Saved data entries
+ + + + +
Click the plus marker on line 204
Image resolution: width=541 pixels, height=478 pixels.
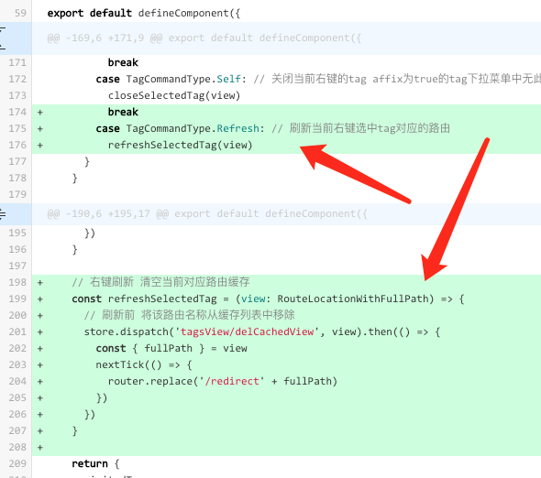40,382
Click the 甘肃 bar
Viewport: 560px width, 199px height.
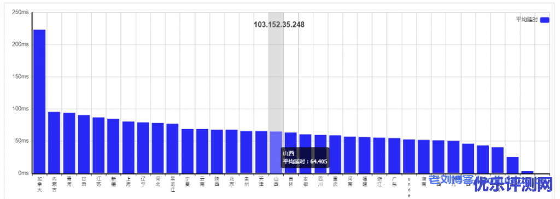click(x=84, y=144)
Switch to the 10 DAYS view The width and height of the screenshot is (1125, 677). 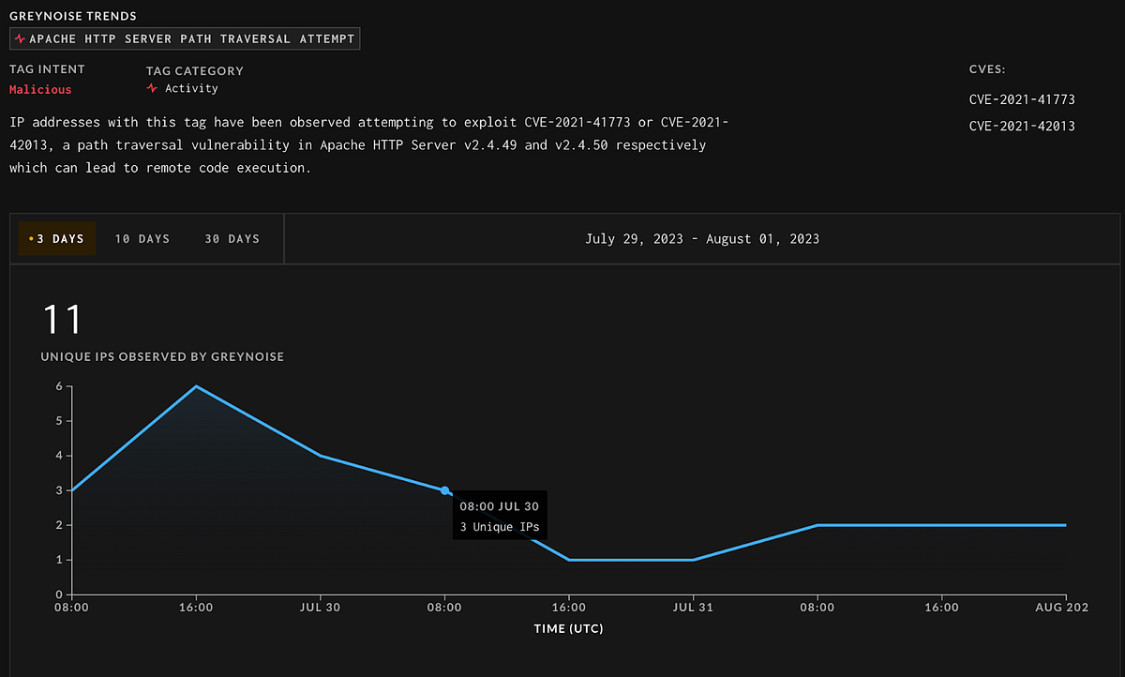[x=143, y=238]
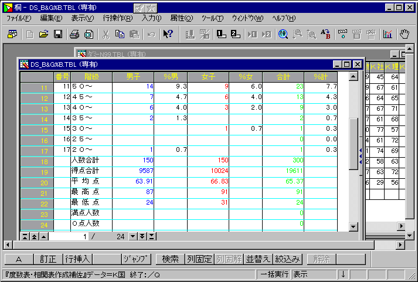The image size is (418, 282).
Task: Click the AB replace icon in the toolbar
Action: [x=326, y=35]
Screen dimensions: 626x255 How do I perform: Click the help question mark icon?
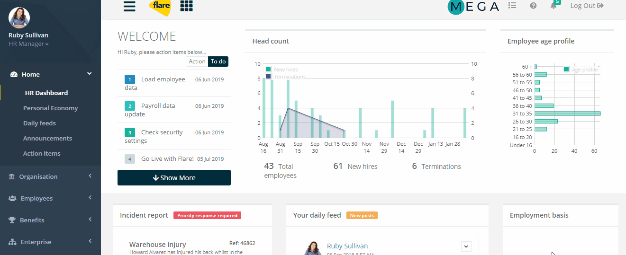point(533,6)
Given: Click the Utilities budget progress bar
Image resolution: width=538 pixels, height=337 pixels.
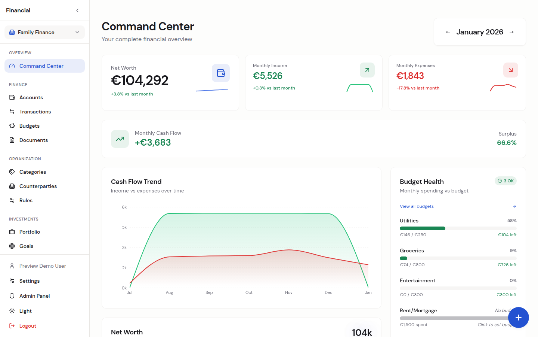Looking at the screenshot, I should pyautogui.click(x=458, y=228).
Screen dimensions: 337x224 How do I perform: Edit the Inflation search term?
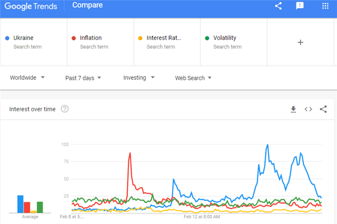tap(101, 42)
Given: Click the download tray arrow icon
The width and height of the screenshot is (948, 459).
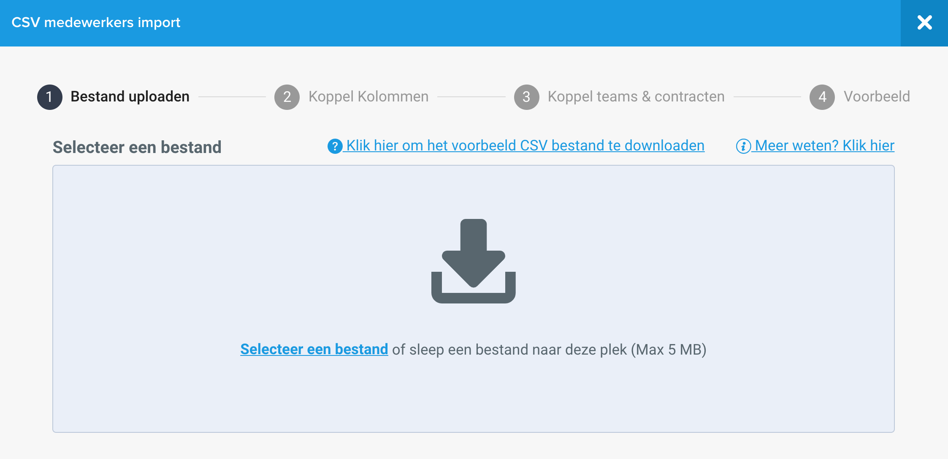Looking at the screenshot, I should pos(474,261).
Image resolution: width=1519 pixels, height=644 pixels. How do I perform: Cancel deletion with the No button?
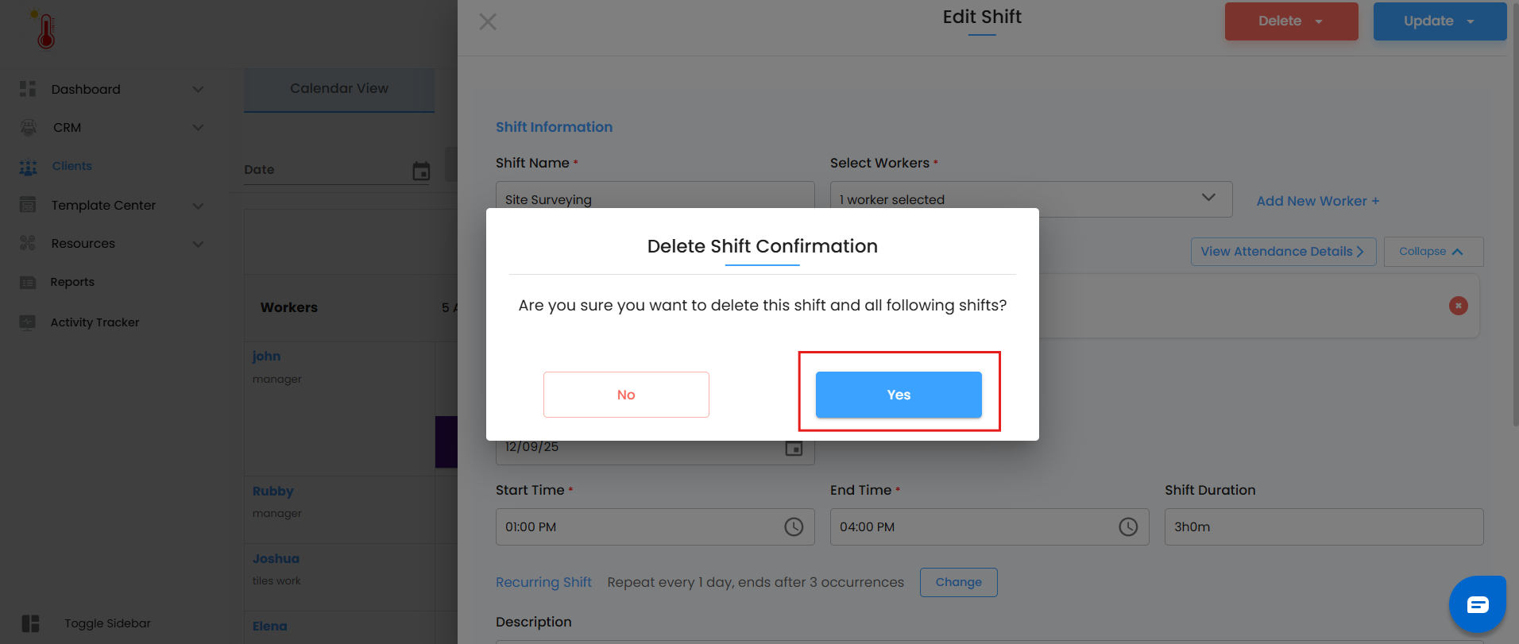(x=626, y=395)
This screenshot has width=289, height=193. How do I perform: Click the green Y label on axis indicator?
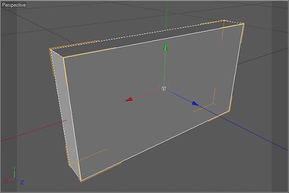click(x=15, y=168)
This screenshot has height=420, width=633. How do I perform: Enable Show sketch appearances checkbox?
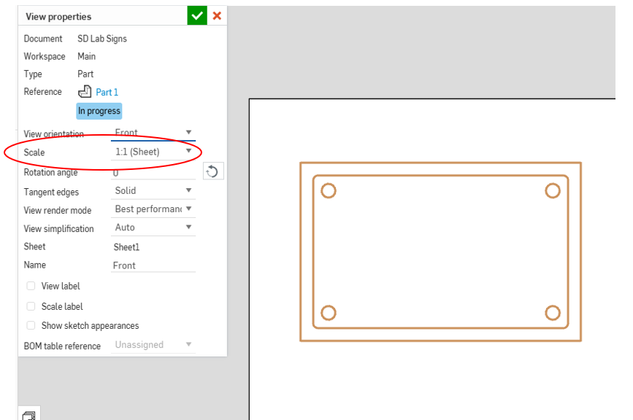pyautogui.click(x=31, y=325)
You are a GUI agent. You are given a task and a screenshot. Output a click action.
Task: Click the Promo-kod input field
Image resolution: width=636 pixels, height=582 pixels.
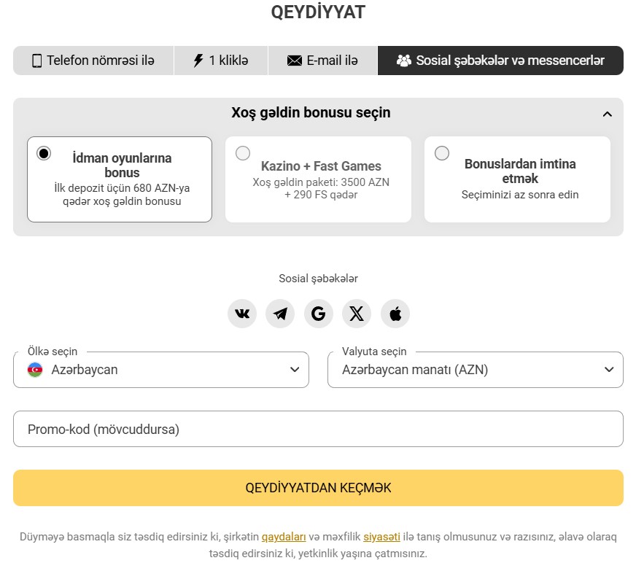(x=318, y=429)
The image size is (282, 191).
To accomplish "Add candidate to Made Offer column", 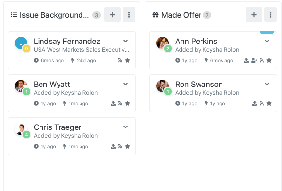I will click(254, 15).
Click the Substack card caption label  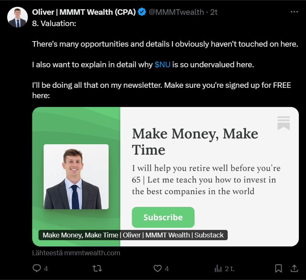133,235
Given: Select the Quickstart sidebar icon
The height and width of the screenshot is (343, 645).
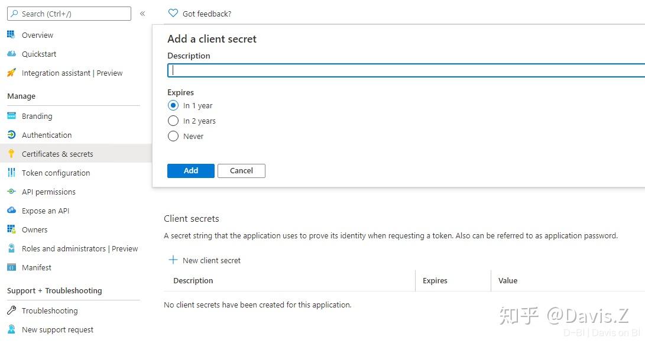Looking at the screenshot, I should (12, 54).
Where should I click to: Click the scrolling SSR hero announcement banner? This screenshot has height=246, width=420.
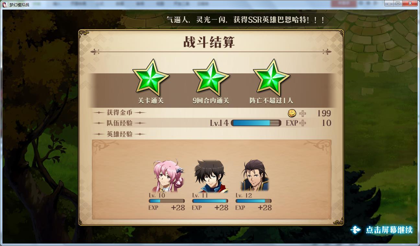245,19
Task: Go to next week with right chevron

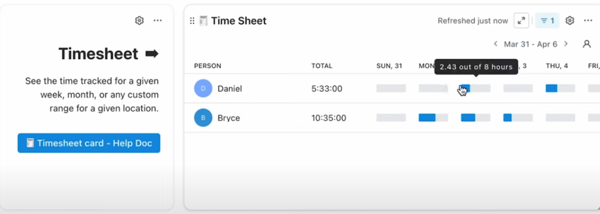Action: (x=566, y=44)
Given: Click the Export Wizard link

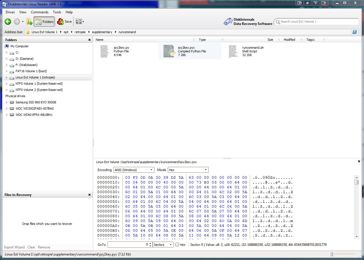Looking at the screenshot, I should (14, 247).
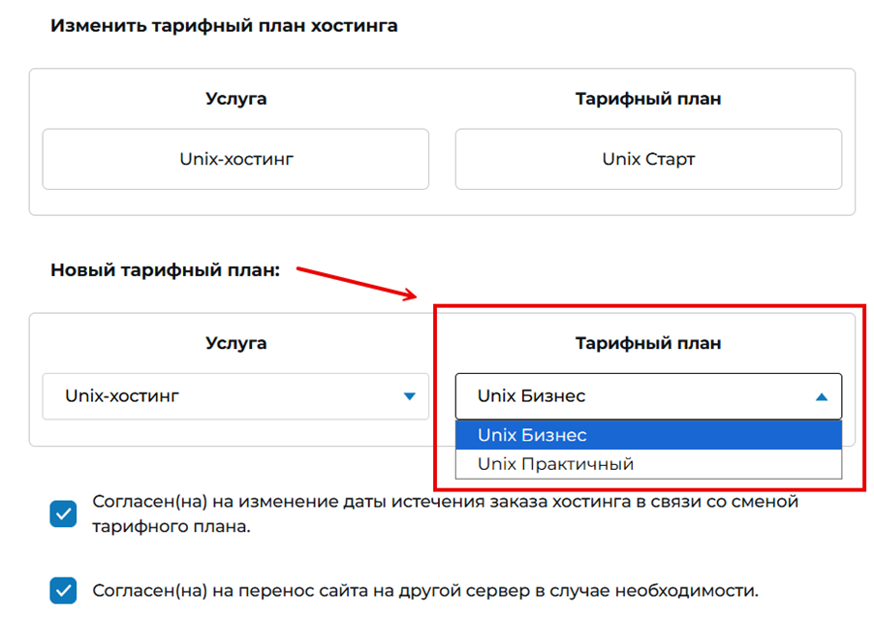Click the Услуга header in the top panel
This screenshot has width=874, height=623.
coord(235,99)
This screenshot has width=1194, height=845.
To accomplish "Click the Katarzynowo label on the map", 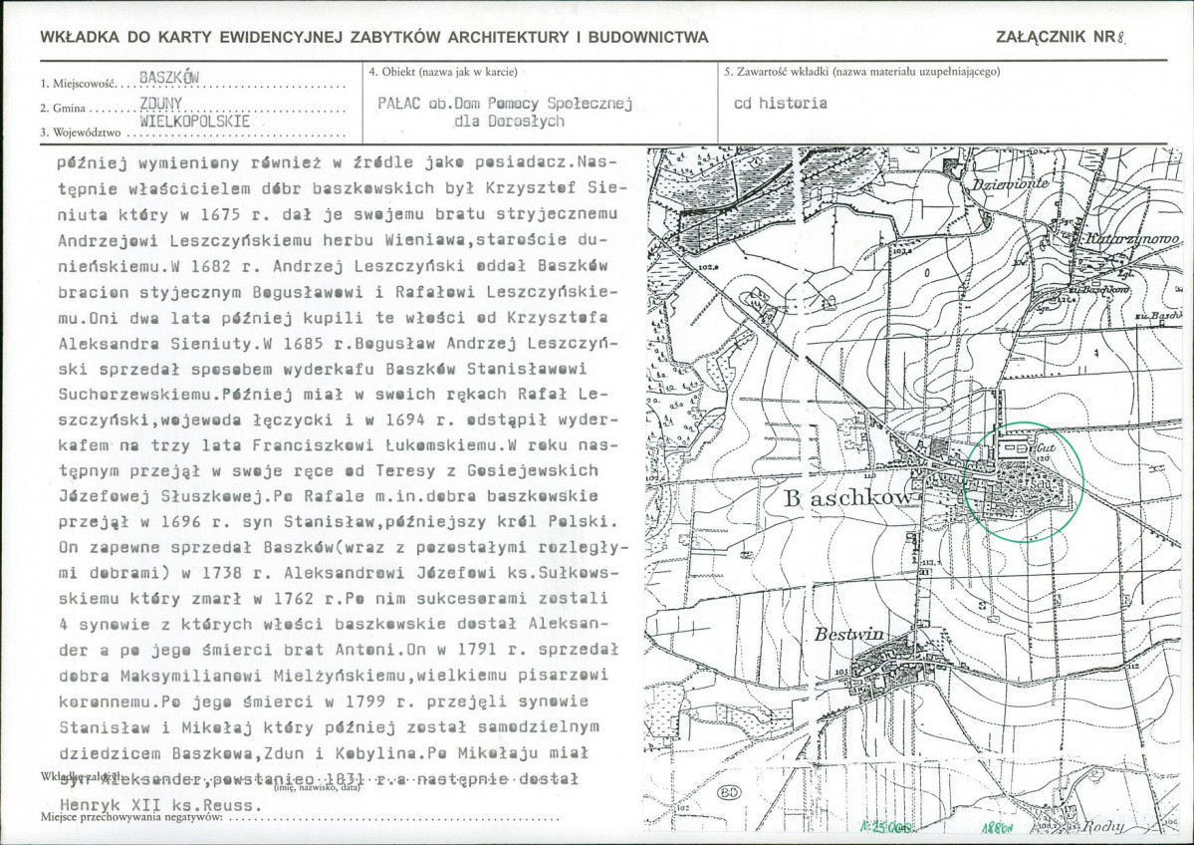I will pos(1131,238).
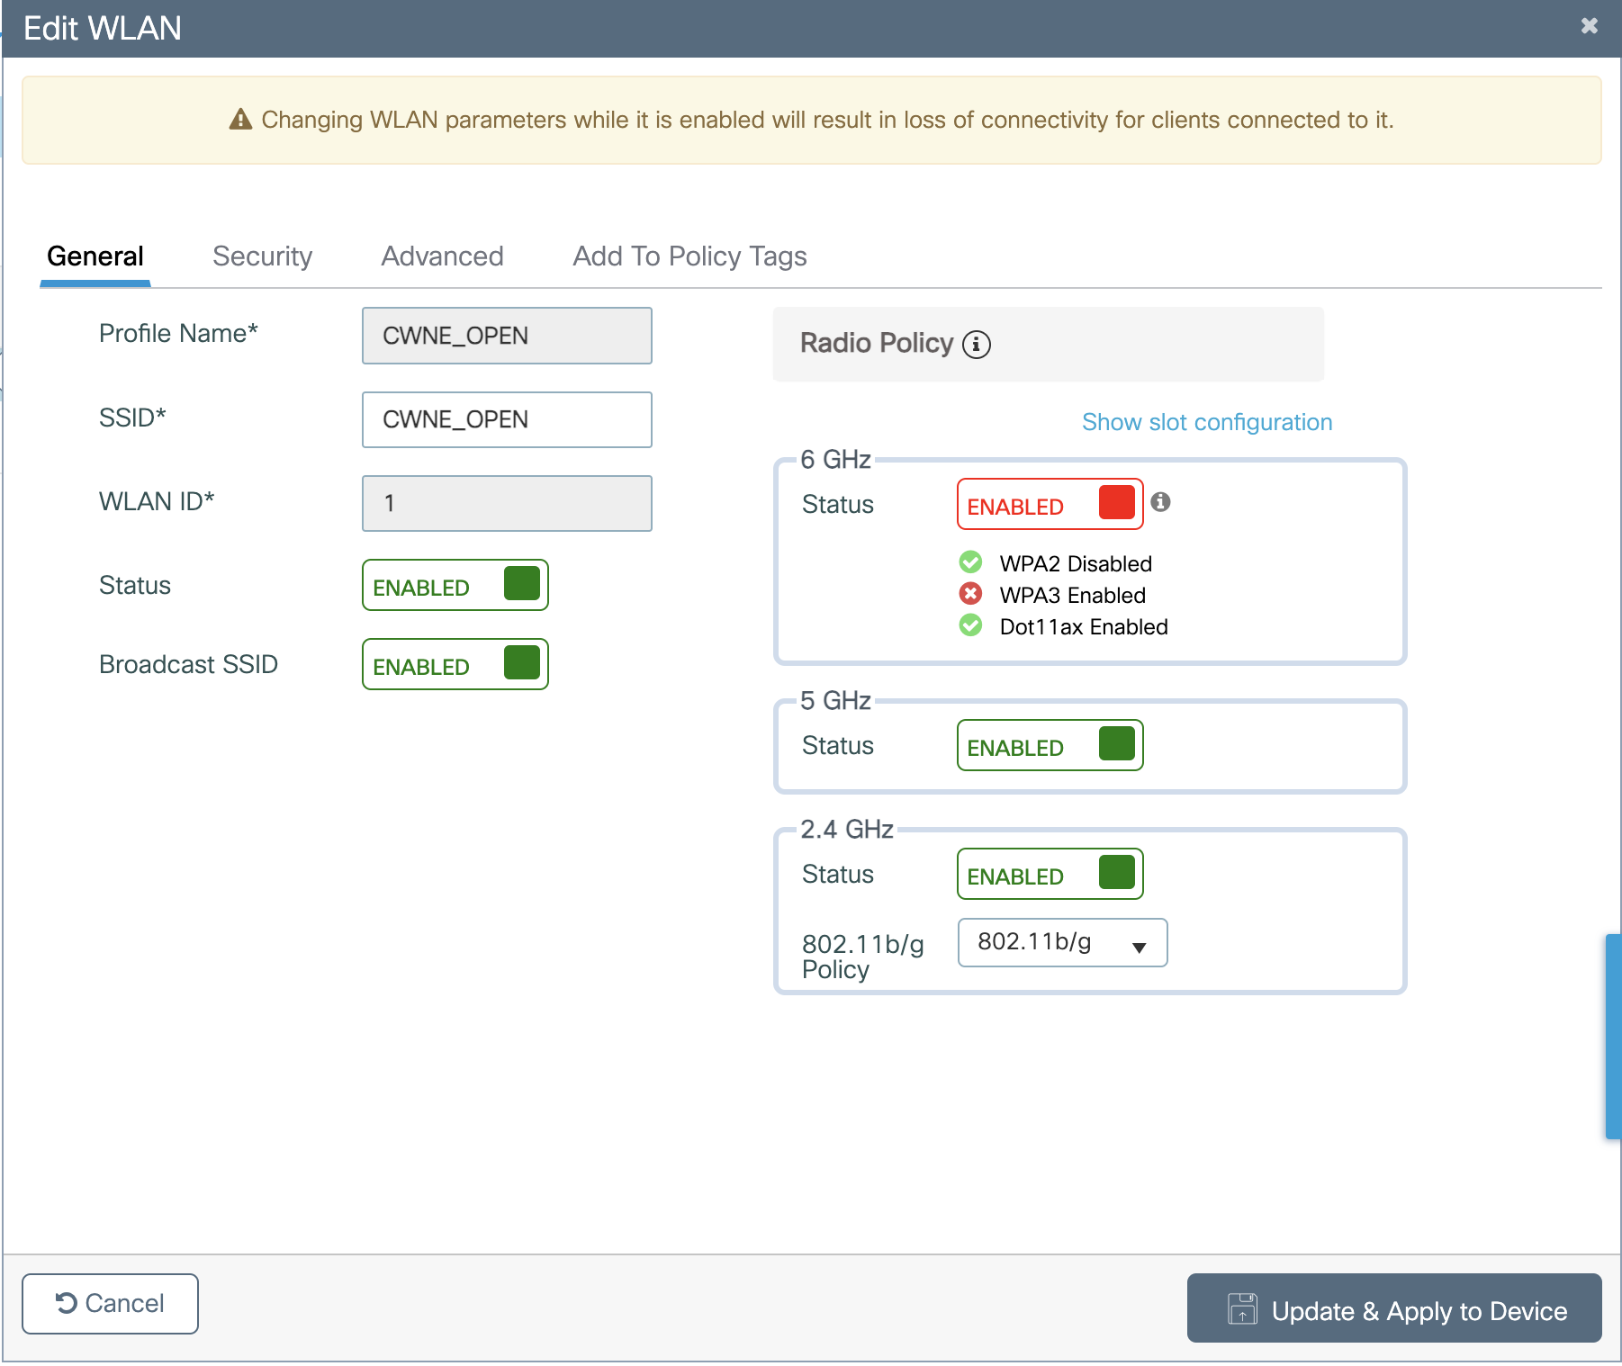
+ + + + +
• **WORK REQUIRED**: Print exactly the lines above that run from the one with "Where should I" to the one with "This screenshot has width=1194, height=845.", both included. No pictures.

• **RESULT FOR THIS TASK**:
Where should I click to: Click the scrolling SSR hero announcement banner? This screenshot has height=246, width=420.
245,19
Task: Go to next week with right chevron

Action: (x=566, y=44)
Given: Click the Export Wizard link

Looking at the screenshot, I should (14, 247).
Click the Услуга header in the top panel
This screenshot has width=874, height=623.
coord(235,99)
This screenshot has width=1194, height=845.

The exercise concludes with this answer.